Is Yankees Derek Jeter Worth the Money?


Today, the New York Yankees celebrate shortstop Derek Jeter's fifth Gold Glove. Specifically, infield coach Mick Kelleherhad the following to say of Cap'n Jete's work in the field:

It has all come up to a very high level. Whether he's fielding ground balls right at him, a slow roller going to his right on the backhand, popups into the outfield, balls to his left, the double-play pivot. Break it all down—whatever you want on defense—and try to find somebody better. I haven't seen any.

Much will be made of Jeter's newest piece of hardware; many of the places you usually look for instant analysis have already taken their pound of flesh. It's no secret that Jeter's defensive reputation has greater range in the media than he does on the field. Indeed, it's telling that Kelleher, who remarks about Jeter's improvement defensively, joined the organization in 2006—after Jeter had already won two Gold Gloves.

As an analytical community, we've spilled a lot of digital ink about Jeter's perhaps-unearned Gold Gloves. And we've surely wrung our hands plenty about his new contract, which is likely to be a Rowandian overpay, but a knowing and intentional one. But we, as stats aficionados, tune these things out; we've come up with our own ways of looking at defense, and we have mostly given up complaining about the Yankees' spending. Strange awards choices and the financial disparity between the Yankees and their closest rivals—let alone the majority of baseball—are givens at this point.
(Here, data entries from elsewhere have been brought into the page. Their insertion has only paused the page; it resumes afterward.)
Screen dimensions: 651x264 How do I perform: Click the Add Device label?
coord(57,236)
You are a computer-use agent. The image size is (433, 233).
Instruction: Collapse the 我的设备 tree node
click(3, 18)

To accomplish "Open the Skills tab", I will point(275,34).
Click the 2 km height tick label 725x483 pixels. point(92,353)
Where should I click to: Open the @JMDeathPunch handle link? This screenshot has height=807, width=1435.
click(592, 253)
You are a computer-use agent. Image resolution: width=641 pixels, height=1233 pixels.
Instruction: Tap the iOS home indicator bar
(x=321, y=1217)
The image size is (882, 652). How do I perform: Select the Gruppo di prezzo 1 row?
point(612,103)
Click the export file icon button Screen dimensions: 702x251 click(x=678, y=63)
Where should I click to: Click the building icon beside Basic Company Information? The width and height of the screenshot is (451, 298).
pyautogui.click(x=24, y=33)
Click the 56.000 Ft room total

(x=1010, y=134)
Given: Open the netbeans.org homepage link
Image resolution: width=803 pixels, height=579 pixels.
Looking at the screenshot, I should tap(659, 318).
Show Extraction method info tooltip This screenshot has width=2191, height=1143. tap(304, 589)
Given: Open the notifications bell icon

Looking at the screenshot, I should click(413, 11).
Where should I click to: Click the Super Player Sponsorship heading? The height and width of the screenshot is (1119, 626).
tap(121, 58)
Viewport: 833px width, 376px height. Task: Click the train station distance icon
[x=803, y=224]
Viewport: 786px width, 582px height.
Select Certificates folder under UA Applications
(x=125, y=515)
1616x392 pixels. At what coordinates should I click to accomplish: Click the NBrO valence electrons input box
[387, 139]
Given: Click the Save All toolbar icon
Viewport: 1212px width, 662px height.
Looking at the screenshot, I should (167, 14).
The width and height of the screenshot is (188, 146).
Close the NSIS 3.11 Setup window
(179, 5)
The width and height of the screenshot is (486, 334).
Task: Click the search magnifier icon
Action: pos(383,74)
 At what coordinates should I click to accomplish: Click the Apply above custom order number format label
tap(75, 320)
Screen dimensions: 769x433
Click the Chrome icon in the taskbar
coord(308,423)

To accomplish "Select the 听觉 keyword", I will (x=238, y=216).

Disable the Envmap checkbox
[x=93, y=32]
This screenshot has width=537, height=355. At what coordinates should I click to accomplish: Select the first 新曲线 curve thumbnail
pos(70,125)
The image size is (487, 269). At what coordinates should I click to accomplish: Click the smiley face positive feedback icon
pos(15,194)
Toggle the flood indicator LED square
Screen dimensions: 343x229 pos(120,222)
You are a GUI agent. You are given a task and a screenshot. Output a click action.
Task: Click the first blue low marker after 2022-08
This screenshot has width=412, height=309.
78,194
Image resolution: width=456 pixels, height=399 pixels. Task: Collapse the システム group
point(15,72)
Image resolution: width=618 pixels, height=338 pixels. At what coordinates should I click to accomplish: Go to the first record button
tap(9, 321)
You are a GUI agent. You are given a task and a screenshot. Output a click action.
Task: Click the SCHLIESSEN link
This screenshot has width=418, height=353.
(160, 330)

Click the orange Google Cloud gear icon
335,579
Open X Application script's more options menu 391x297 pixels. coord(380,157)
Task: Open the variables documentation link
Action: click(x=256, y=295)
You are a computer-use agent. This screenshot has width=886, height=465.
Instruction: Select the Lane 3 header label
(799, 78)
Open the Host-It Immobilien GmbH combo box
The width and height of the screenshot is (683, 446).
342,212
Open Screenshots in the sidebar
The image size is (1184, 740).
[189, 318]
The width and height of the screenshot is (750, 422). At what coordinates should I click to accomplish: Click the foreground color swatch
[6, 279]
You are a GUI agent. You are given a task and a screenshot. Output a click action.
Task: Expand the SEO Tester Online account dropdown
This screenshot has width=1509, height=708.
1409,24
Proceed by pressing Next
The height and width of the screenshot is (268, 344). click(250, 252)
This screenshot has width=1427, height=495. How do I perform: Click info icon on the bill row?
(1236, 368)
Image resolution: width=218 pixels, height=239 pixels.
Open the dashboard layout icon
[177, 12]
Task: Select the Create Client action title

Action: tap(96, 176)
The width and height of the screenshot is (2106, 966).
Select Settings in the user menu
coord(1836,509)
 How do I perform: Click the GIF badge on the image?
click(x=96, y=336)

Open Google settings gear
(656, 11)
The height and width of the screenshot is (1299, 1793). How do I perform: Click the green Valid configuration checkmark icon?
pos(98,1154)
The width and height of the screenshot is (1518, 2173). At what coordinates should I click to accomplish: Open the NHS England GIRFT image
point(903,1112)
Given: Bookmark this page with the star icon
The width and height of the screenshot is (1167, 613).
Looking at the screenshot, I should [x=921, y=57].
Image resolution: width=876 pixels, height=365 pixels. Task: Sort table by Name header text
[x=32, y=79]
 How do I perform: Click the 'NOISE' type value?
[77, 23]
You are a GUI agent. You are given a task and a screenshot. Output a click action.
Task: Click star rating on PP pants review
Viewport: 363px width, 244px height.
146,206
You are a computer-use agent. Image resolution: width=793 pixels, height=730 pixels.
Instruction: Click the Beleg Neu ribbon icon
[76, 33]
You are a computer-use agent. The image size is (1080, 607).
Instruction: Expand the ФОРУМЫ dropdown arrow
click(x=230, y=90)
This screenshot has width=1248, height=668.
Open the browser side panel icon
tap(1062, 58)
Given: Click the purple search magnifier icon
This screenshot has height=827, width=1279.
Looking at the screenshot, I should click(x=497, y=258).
But I worry some about Derek Jeter. The Gold Glove and his outsized salary are going to lead a great number of people to believe he's still Derek Jeter, to demand that he is still Derek Jeter. What happens when it becomes obvious to the 100,000 naked eyes at Yankee Stadium that he is no longer Derek Jeter?

A significant portion of Yankees fans and media has an approach to money that is both endearing and aggravating. First, there is often the sense that Yankees fans feel entitled to the best players, because the Yanks can blow everyone else out of the water, both financially and competitively. Which is, on the balance, true. But there's an insidious second step in this dance: The players are then held accountable for this Faustian bargain, as if somehow the money and surrounding talent should make them better, or at least responsible for being better.

We've seen it with countless exotic imports; Jason Giambi and Alex Rodriguez, for instance, were at times hated for their perceived failures to live up to their salaries. It seems quite apparent, in retrospect, that Carl Pavano was hated as much for his contract as for his inability to take the mound. And, of course, you'll hardly read a story about A.J. Burnett's struggles that doesn't mention his five-year, $82.5 million contract. And it's the ability to eat just that sort of contract that gives the Yankees their enormous systemic advantage.

So what happens when that advantage is used not to attract a free agent who might not be worth the money, but on a returning living legend nearly certain to fail to live up to the dollar amount? As the years go by, and Jeter's inability to perform to his contract becomes obvious visually, will Yankees fans turn on him? Yankees media? With the competition within the division showing no signs of letting the Yankees cruise every year, what happens when everyone knows Jeter is being paid upwards of $15 million annually to cost the Yankees vital runs, both in the field and at the plate?

Mostly, that depends on Jeter himself. It depends on his awareness of his real value as a baseball player. And it depends on his willingness to sacrifice his role before putting his team and its fans in a very awkward position. Jeter has the marketing and bargaining savvy to seek a contract much more lucrative than he'll be worth on the field. Will he have the public relations and baseball savvy to avoid endangering both a piece of his legacy and his team's success?

I worry about Derek Jeter today, because another Gold Glove and another monster contract put a great deal of pressure on him to be something he just can't be. And I worry that, eventually, if he doesn't recognize his time when it comes, the most famous sports fans in the world might have to choose between rooting for wins and rooting for a legend. Navigate carefully, Derek.